> TEXTE PRÉSENTÉ:

A quelques jours du Ramadhan, en pleine canicule, l'Algérie tangue au gré des rumeurs, de contradictoires déclarations et d'une loi des finances complémentaire qui donne le tournis aux entreprises, aux banques, même si elles sont privées, à force d'improvisations en zigzag, donc simplement incompréhensibles car non réfléchies.

 Tel un bateau ivre, le pays navigue toujours dans l'attente, dans une transition décrétée infinie qui va accoucher d'un week-end taillé sur mesure pour chaque secteur, chaque corporation, chaque individu, chaque domaine d'activité. Ce sera une forme d'autogestion de la sphère publique, de l'enseignement, du religieux, de la presse qui dépend de l'imprimeur, du diffuseur et de l'appel à la prière, etc.

> DOCUMENTS SOURCES:

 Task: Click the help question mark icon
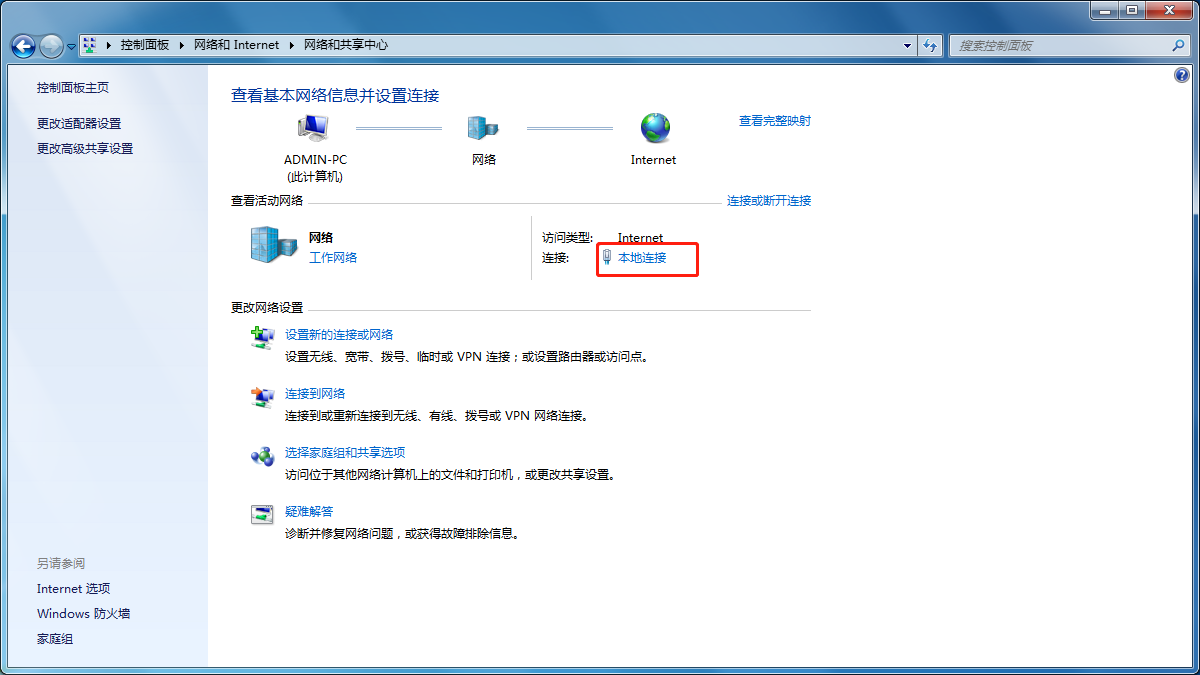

> TRAVAIL DEMANDÉ:
**A.** Répondez aux questions suivantes sur le texte sur l'Algérie.
(i) À l'approche de quelle période l'Algérie tangue-t-elle ?
(ii) À quoi le pays est-il comparé ?
(iii) Qu'est-ce que la transition décrétée infinie va accoucher ?
**B.** Modifiez, s'il vous plaît, le passage du texte sur l'Algérie qui va de « A quelques jours » jusqu'à « la prière, etc. » en remplaçant « canicule » par « chaleur ».
Les lignes ci-dessus ne sont pas nécessaires.

> EXERCICES CORRIGÉS:
**A.**
(i) À quelques jours du Ramadhan, en pleine canicule.
(ii) À un bateau ivre.
(iii) Un week-end taillé sur mesure pour chaque secteur, chaque corporation, chaque individu, chaque domaine d'activité.

**B.**
A quelques jours du Ramadhan, en pleine chaleur, l'Algérie tangue au gré des rumeurs, de contradictoires déclarations et d'une loi des finances complémentaire qui donne le tournis aux entreprises, aux banques, même si elles sont privées, à force d'improvisations en zigzag, donc simplement incompréhensibles car non réfléchies.

 Tel un bateau ivre, le pays navigue toujours dans l'attente, dans une transition décrétée infinie qui va accoucher d'un week-end taillé sur mesure pour chaque secteur, chaque corporation, chaque individu, chaque domaine d'activité. Ce sera une forme d'autogestion de la sphère publique, de l'enseignement, du religieux, de la presse qui dépend de l'imprimeur, du diffuseur et de l'appel à la prière, etc.